Hasil analisis autokorelasi spasial, baik ukuran global (Moran’s I, Geary’s C) maupun lokal (Local Moran’s I, Getis–Ord Gi*), sangat bermanfaat bagi dinas kesehatan dalam menyusun strategi pencegahan dan intervensi penyakit menular di Kota Bandung.

  • Ukuran global memberikan gambaran umum apakah pola penyebaran penyakit bersifat acak atau membentuk klaster. Jika terdeteksi adanya klaster signifikan, maka dinas kesehatan perlu meningkatkan kewaspadaan karena penyebaran penyakit berpotensi saling memengaruhi antar wilayah.
  • **Ukuran lokal (LISA dan Gi*) membantu mengidentifikasi hotspot penyakit, yaitu kecamatan dengan tingkat kasus tinggi yang dikelilingi wilayah dengan kasus tinggi pula. Informasi ini penting untuk menentukan prioritas intervensi**, misalnya penambahan fasilitas kesehatan, distribusi obat, program sanitasi, atau penyuluhan kesehatan masyarakat pada wilayah rawan.
  • Sebaliknya, deteksi coldspot atau wilayah sehat dapat menjadi contoh praktik baik (best practice) yang bisa direplikasi ke wilayah lain.
    Dengan demikian, analisis spasial ini mendukung strategi kesehatan yang lebih efektif, efisien, dan berbasis bukti (evidence-based policy).

2. Keterbatasan analisis autokorelasi spasial

Meskipun berguna, terdapat beberapa keterbatasan yang perlu diperhatikan:

  • MAUP (Modifiable Areal Unit Problem):
    Hasil analisis sangat dipengaruhi oleh skala dan cara pengelompokan wilayah. Misalnya, analisis di tingkat kecamatan bisa menghasilkan pola berbeda dibandingkan analisis di tingkat kelurahan. Hal ini dapat menyebabkan bias interpretasi jika tidak dipertimbangkan dengan hati-hati.

  • Ukuran bobot spasial:
    Hasil autokorelasi bergantung pada definisi tetangga (rook, queen, atau k-nearest neighbors). Pemilihan bobot yang berbeda bisa menghasilkan hasil yang berbeda pula. Oleh karena itu, analisis sebaiknya diuji dengan beberapa definisi bobot spasial untuk memastikan konsistensi hasil.

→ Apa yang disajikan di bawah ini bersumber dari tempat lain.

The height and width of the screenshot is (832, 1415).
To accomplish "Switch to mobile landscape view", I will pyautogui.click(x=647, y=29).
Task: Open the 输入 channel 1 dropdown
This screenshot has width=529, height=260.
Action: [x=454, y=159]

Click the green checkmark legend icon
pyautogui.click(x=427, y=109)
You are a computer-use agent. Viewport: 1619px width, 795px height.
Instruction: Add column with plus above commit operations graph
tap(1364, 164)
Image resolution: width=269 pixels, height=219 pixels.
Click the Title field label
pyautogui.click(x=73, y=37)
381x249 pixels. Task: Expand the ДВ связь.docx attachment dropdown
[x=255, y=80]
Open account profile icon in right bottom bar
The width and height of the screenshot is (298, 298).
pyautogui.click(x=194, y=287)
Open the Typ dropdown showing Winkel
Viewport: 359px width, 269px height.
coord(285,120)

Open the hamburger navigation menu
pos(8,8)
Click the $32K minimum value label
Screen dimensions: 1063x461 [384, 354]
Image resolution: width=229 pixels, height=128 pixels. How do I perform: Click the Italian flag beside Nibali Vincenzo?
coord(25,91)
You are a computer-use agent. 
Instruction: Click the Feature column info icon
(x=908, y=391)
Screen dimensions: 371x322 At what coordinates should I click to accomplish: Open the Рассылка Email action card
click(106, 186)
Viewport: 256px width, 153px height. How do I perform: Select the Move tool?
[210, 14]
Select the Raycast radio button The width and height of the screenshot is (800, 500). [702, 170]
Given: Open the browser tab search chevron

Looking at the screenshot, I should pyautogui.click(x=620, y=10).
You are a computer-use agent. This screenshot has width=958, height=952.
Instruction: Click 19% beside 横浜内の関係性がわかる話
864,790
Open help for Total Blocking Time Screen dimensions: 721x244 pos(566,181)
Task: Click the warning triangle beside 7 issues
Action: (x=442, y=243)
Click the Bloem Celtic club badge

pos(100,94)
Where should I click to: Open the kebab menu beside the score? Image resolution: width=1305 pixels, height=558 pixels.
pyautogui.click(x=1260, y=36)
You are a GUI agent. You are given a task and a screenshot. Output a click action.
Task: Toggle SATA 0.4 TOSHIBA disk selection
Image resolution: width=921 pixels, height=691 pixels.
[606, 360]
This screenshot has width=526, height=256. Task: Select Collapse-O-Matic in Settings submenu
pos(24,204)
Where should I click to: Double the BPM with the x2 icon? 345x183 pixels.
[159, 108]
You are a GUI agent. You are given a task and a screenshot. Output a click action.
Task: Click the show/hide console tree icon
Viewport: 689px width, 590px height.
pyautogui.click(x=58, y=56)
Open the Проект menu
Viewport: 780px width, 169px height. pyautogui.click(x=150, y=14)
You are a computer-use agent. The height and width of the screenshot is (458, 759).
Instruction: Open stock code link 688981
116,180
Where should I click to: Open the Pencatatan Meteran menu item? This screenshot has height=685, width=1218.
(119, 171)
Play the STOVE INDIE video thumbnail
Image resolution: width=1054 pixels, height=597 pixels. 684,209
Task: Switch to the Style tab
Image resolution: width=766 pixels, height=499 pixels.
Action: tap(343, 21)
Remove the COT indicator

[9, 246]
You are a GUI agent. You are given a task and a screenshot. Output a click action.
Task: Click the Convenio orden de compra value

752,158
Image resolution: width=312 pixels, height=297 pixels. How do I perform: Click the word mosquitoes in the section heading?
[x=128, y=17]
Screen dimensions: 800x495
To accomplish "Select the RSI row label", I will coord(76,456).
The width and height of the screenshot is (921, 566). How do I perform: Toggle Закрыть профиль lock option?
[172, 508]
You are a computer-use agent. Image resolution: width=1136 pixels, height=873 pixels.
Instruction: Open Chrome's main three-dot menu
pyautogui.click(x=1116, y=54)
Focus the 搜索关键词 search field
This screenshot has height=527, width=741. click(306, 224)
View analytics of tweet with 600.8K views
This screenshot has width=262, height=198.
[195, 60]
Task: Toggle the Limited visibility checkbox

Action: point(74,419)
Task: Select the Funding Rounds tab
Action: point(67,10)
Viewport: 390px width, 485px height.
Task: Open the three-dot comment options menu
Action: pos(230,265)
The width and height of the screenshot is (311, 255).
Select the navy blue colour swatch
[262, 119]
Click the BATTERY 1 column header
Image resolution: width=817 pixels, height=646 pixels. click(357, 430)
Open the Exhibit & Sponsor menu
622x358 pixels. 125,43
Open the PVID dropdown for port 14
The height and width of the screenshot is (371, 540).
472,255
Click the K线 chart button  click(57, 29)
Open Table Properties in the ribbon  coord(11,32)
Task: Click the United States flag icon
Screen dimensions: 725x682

  • Masalah multiple testing pada analisis lokal:
    Dalam analisis LISA, setiap unit wilayah diuji secara terpisah. Hal ini menimbulkan risiko false positive (menyatakan ada klaster padahal tidak ada) karena banyaknya uji statistik yang dilakukan secara simultan. Oleh karena itu, interpretasi hasil harus hati-hati, misalnya dengan menerapkan koreksi p-value atau mengutamakan pola yang konsisten secara spasial.


Kesimpulan:
Analisis autokorelasi spasial memberikan wawasan penting dalam memahami pola penyebaran penyakit menular. Namun, penggunaannya harus mempertimbangkan keterbatasan metodologis agar strategi kesehatan yang dirumuskan benar-benar akurat dan efektif.